- Selected extract:
►

While much of the research into new diagnostics for respiratory infections continues to focus on implementation of highly multiplexed assays that can identify diverse organisms Citation[7,11], we contend that using unique host response profiles to inform a viral versus bacterial diagnosis have a number of advantages over pathogen-based approaches. By interrogating the peripheral host transcriptional response to infection, we are able to: overcome limitations inherent in pathogen or antigen-based methods; assay a readily accessible specimen (peripheral blood); and potentially predict disease outcomes and potential treatment response based on individualized gene expression profiles. In order for these advances to translate into clinically valuable diagnostic assays, studies in additional cohorts of patients with community acquired and experimental bacterial, viral and clinically similar noninfectious disease are needed along with the comparison of the gene expression diagnostic to traditional diagnostics. These studies should include a broad representation of patient ethnicity and age with well-documented phenotypes, supported by confirmed microbiological etiology testing by independent laboratories and case adjudications by infectious disease specialists. Randomized trials comparing outcomes following biomarker-based antibiotic treatment and standard of care/empirical therapy are required to evaluate the clinical utility of this approach. Discussions with the US FDA and with payers will inform final strategy to bring this novel class of diagnostics into the clinic.

◄

- Dataset records:

►

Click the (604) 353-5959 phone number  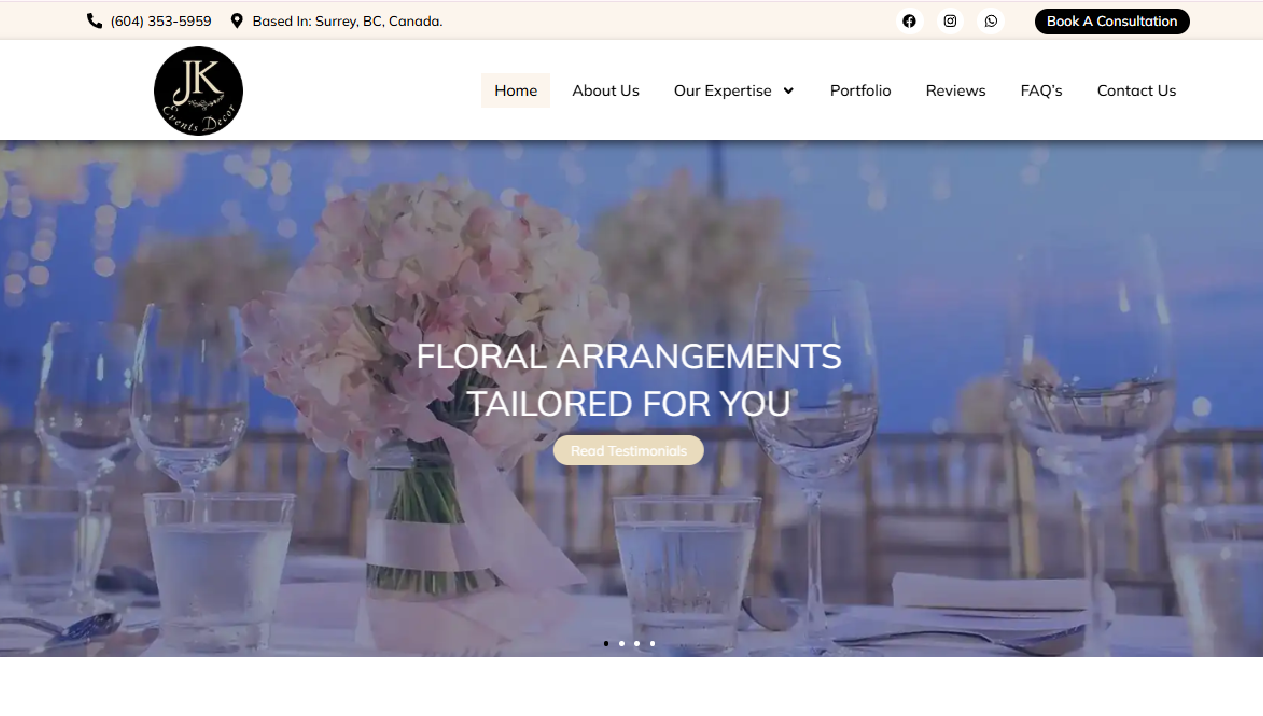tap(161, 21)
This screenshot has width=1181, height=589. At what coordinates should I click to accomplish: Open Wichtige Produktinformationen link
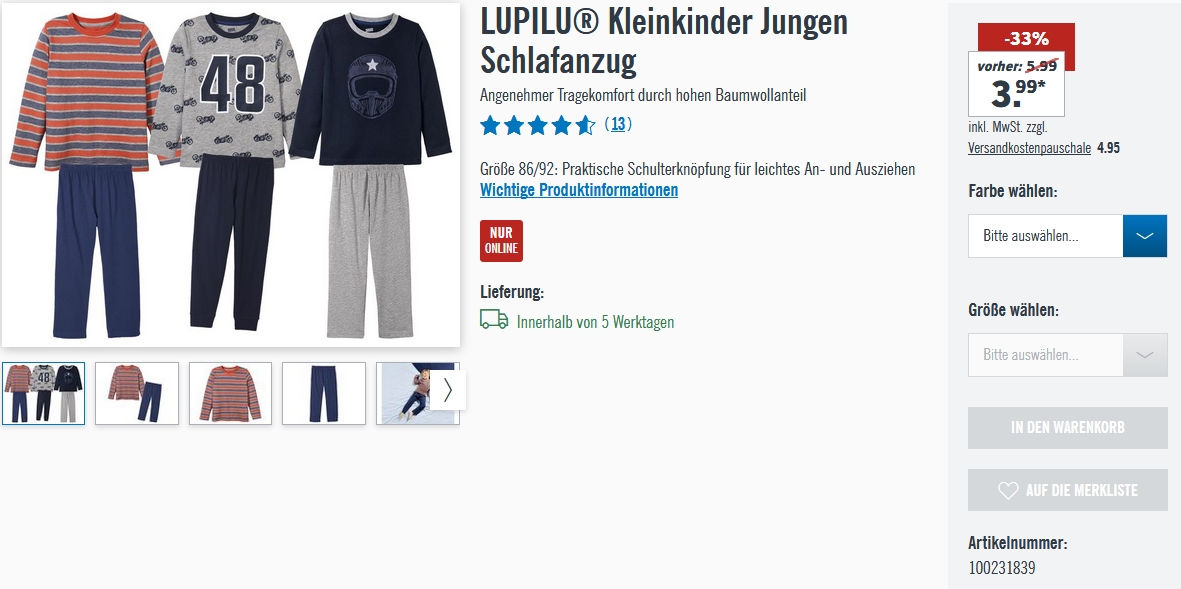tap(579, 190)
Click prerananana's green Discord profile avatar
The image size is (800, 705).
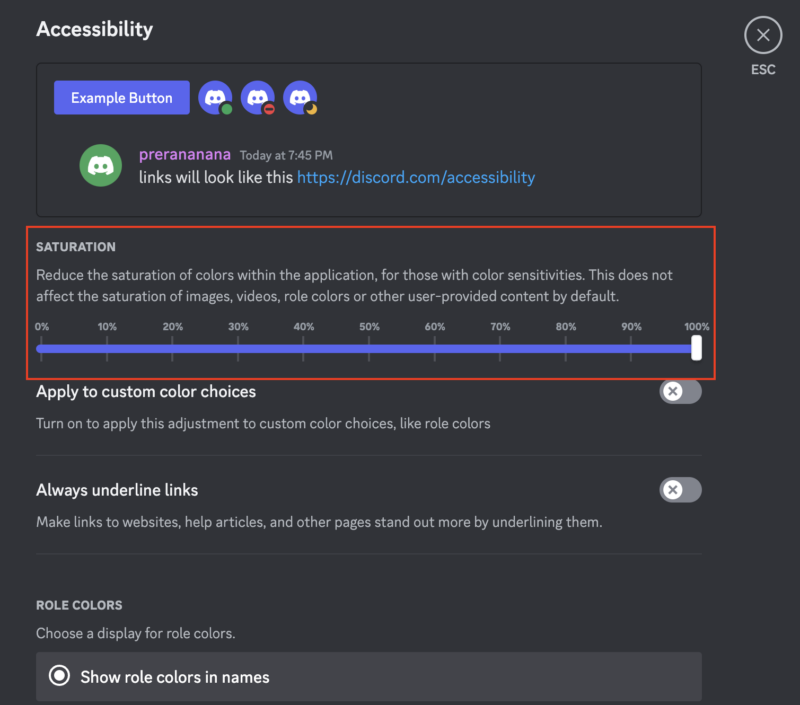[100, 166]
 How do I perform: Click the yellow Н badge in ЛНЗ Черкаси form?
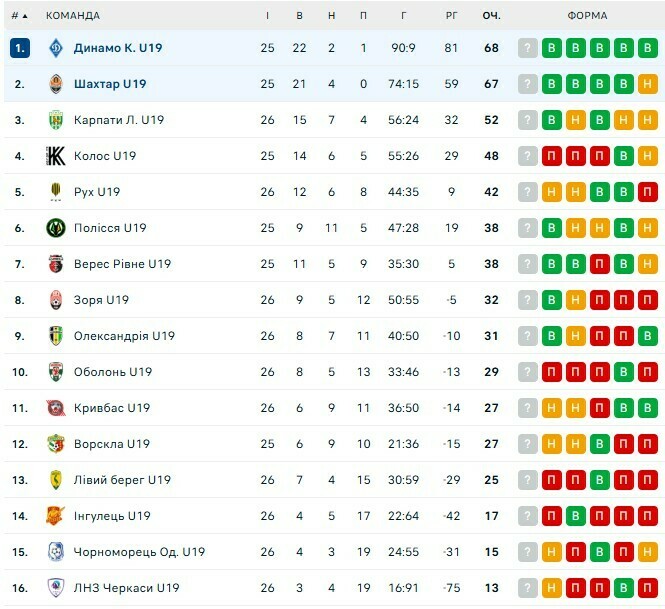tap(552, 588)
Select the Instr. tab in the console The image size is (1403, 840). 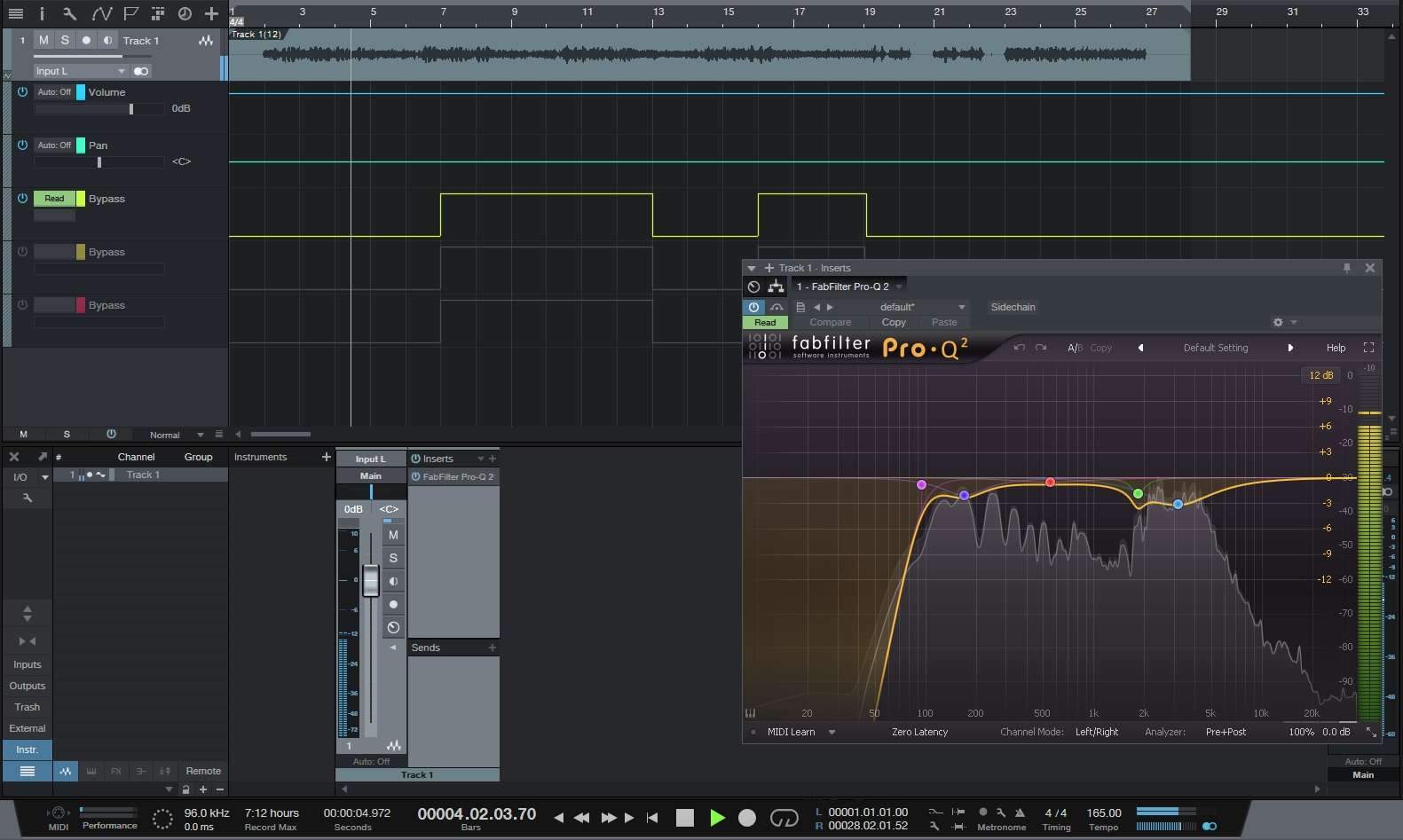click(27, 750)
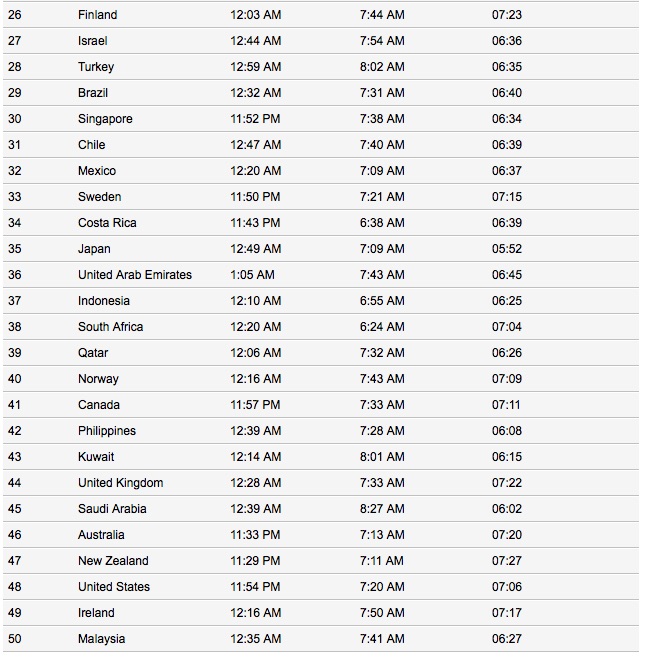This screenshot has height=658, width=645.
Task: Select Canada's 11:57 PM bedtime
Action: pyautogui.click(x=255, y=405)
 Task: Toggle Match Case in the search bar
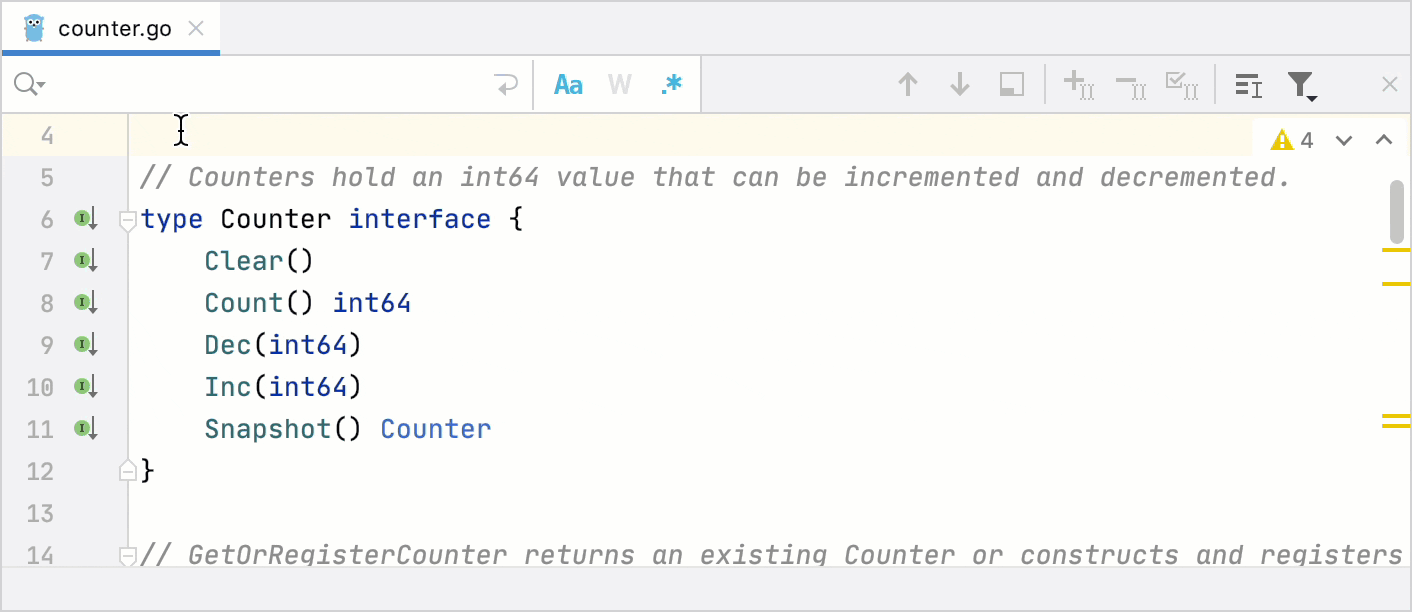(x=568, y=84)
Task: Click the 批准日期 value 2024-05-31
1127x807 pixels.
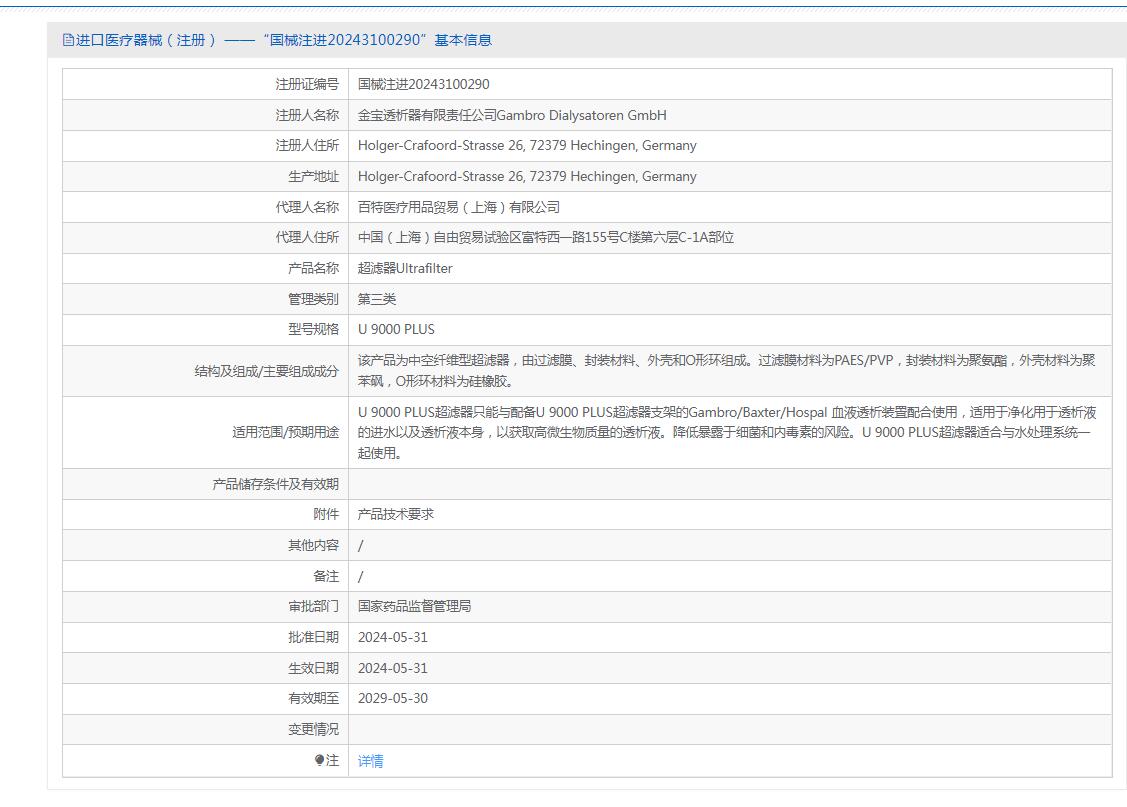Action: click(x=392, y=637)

◄

- Task description:
Repeat the passage on using the body's gene response to tell viral from bacterial infections, word for word and in full. The listing has nothing to do with the passage.

- Output for this task:
While much of the research into new diagnostics for respiratory infections continues to focus on implementation of highly multiplexed assays that can identify diverse organisms Citation[7,11], we contend that using unique host response profiles to inform a viral versus bacterial diagnosis have a number of advantages over pathogen-based approaches. By interrogating the peripheral host transcriptional response to infection, we are able to: overcome limitations inherent in pathogen or antigen-based methods; assay a readily accessible specimen (peripheral blood); and potentially predict disease outcomes and potential treatment response based on individualized gene expression profiles. In order for these advances to translate into clinically valuable diagnostic assays, studies in additional cohorts of patients with community acquired and experimental bacterial, viral and clinically similar noninfectious disease are needed along with the comparison of the gene expression diagnostic to traditional diagnostics. These studies should include a broad representation of patient ethnicity and age with well-documented phenotypes, supported by confirmed microbiological etiology testing by independent laboratories and case adjudications by infectious disease specialists. Randomized trials comparing outcomes following biomarker-based antibiotic treatment and standard of care/empirical therapy are required to evaluate the clinical utility of this approach. Discussions with the US FDA and with payers will inform final strategy to bring this novel class of diagnostics into the clinic.